● Instrucciones y requisitos: Indica cuántas de las líneas de abajo contienen la palabra "icon", respetando mayúsculas y minúsculas. Responde solo con el número.

---------- Datos disponibles

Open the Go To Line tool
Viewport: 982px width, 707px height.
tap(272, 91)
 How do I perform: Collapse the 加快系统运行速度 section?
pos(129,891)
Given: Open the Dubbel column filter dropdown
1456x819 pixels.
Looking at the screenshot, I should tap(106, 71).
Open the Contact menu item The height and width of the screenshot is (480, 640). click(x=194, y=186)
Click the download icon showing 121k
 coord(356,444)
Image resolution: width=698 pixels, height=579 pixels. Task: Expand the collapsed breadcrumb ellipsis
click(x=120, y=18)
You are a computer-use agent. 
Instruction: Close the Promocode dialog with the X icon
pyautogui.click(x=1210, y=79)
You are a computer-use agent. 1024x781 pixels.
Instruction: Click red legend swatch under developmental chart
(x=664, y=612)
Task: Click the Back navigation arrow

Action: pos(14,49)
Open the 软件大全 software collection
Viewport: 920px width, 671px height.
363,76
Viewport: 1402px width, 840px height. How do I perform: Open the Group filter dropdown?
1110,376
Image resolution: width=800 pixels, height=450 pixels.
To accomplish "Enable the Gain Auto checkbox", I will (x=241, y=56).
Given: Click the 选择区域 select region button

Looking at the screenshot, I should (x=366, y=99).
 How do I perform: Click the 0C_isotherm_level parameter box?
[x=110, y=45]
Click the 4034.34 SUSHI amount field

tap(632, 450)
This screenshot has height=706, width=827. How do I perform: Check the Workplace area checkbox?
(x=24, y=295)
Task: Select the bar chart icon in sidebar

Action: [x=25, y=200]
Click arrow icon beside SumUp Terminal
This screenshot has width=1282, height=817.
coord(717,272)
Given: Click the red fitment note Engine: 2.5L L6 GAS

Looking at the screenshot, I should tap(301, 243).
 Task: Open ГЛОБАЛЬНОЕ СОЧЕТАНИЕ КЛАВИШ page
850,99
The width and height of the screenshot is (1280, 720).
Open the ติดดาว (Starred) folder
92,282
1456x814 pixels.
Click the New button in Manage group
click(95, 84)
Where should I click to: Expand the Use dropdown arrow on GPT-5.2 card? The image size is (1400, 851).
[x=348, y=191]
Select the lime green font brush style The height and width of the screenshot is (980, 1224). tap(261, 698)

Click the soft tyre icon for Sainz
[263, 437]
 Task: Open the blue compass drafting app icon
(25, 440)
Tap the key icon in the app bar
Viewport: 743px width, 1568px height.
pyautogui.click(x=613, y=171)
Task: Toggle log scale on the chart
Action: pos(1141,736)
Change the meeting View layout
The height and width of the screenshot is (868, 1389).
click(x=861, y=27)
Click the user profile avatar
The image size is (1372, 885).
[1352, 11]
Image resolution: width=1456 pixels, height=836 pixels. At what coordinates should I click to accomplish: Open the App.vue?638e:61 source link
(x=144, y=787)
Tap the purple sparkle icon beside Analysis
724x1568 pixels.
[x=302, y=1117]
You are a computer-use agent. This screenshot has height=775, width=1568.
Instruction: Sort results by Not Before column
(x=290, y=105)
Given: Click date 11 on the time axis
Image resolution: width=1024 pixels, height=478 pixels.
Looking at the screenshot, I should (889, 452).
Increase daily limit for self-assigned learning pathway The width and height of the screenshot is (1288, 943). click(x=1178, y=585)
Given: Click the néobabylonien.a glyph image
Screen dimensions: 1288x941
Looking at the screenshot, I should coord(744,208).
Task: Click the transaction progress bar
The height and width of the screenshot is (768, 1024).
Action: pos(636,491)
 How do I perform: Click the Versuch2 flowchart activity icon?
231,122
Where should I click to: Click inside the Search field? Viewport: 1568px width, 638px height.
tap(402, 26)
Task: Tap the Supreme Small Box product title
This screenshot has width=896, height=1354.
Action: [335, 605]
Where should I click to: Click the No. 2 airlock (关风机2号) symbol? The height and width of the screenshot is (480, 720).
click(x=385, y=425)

--------------------

● Respuesta al problema: 9